He was one of those men whose lives are constantly in the spotlight. Whether for good or ill, the fortunes of Epaphroditus Ransom were well known to characters of all sorts, for he mingled freely with old stock New Englanders and pioneer Michiganders, with local farmers, national politicians, and common criminals. Local accounts relate how, when the last Potawatomi Indians were forced to leave Michigan for reservations in the west, they marched past his house in a line, each removing their headgear and raising their right hand as a sign of respect. "Governor Ransom was a man of commanding presence; in height, over six feet; in weight, exceeding two hundred pounds; massive head, with a voice of power." He was a man people remembered.
Epaphroditus Ransom was born in Massachusetts in 1796. When he was still young, his well-to-do family moved to Vermont where he attended the prominent Chester Academy for four years. In 1823 he received his law degree from the Law School at Northampton, Massachusetts. Soon afterwards he returned to Vermont to start his law practice, but instead began both his family life and his political career. Epaphroditus Ransom married Almira Cadwell in 1827. They would eventually have four children (two of whom died in infancy) and would spend the next 32 years together. During this second stint in Vermont, Ransom was elected Justice of the Peace and served in that capacity for five years.
Settling in Michigan
All was well with the Ransoms and their growing family in Vermont, but several of Epaphroditus' siblings had earlier emigrated to Michigan Territory. Their letters back to their big brother about the beauty and opportunity of that place were very persuasive. Another famous Vermonter turned Michigander, Lucius Lyon, also wrote to his friend attempting to convince him to make the move. In the autumn of 1834, Epaphroditus decided to move his family to the tiny village of Bronson in southwestern Michigan. The journey took over a month by wagon and steamboat, but on 14 November 1834 the Ransoms arrived at Bronson. Stories about the first residence of the Ransom's vary, but one account relates that the family spent that first winter in Michigan in the recently vacated log cabin of the town's founder, Titus Bronson.
Besides securing a dwelling, one of Epaphroditus' first actions upon his arrival in Bronson was to gain admittance to the bar and to begin practicing law. This he did a mere five days after settling in his new hometown. Over the course of the next year, Ransom built a new home for his family and a new office for his practice on the northeast corner of Main and Burdick Streets. He also formed a fortuitous partnership with another young democratic lawyer named Charles E. Stuart. Both men would go on to receive high acclaim in Michigan politics.

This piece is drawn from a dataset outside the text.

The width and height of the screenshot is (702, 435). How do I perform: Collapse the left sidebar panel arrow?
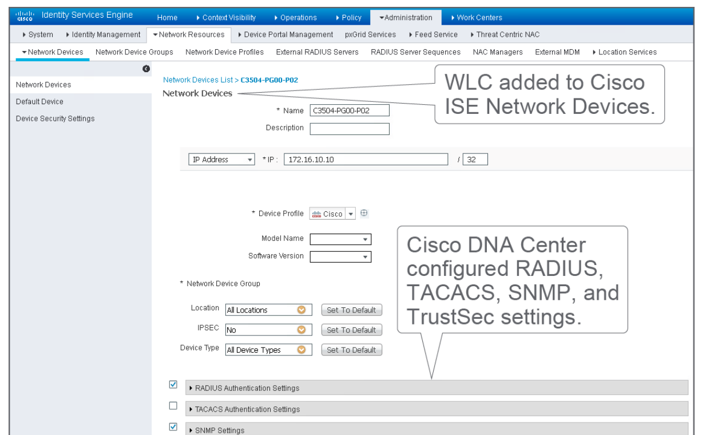[145, 68]
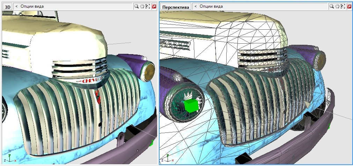Collapse the left viewport's options using the < arrow
The image size is (353, 166).
click(x=16, y=6)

Epaphroditus Ransom's political accomplishments were too numerous and varied to describe in any great detail here. A brief overview will have to suffice. His first appointments came in 1836 when he was made a circuit court judge and associate justice of the state supreme court. As a judge on the 2nd circuit, which at that time included the entire western half of the lower peninsula, Ransom must have cut a dashing figure, riding around in the virtually untamed wilderness meting out justice to criminals and befriending the common people of western Michigan. In 1843 Ransom was rewarded for his work on the circuit with an appointment as Chief Justice of the Michigan Supreme Court, which he held until 1847. That was the year that all those farmers that he had befriended, along with a majority of citizens in every county, elected him as the 7th governor of the state of Michigan. Later in his life he served as a member of the Michigan House of Representatives, the president of the Michigan Agricultural Society (eventually to become Michigan State University), a regent of the University of Michigan, and finally as a receiver at a land office in Fort Scott, Kansas.
Governor of Michigan
Ransom was the first Governor inaugurated in Lansing, the new capital of Michigan. His tenure was characterized by three main themes. First, Ransom concentrated much of the focus of his governorship on passing laws relating to the newly discovered mineral wealth of the Upper Peninsula. He also concentrated heavily on internal improvements to his state. Lastly, he developed an interest in plank roads, and a large number of plank road companies were incorporated during his term. Ransom also strongly supported the establishment of asylums for the insane and the deaf. His support on this issue would eventually lead to the building of the Michigan Asylum for the Insane in Kalamazoo. However, his faith in the future of plank roads was destined to cost Ransom a lot of money later in his life.
Return to Kalamazoo
Epaphroditus Ransom served one two-year term as the governor of Michigan. He did not run for re-election, partially because of his views on the controversial Wilmot Proviso (which would have prohibited the spread of slavery to new territories acquired by the United States from Mexico) that went against the mostly conservative Democratic party line. After his term ended, Ransom returned to his farm in Kalamazoo. In 1851 he sold the farm to Paulus denBleyker for a large amount of cash and went into business with his son. They invested heavily in plank road companies and lost everything in the Panic of 1855, and as plank roads succumbed to the ever-expanding railroads.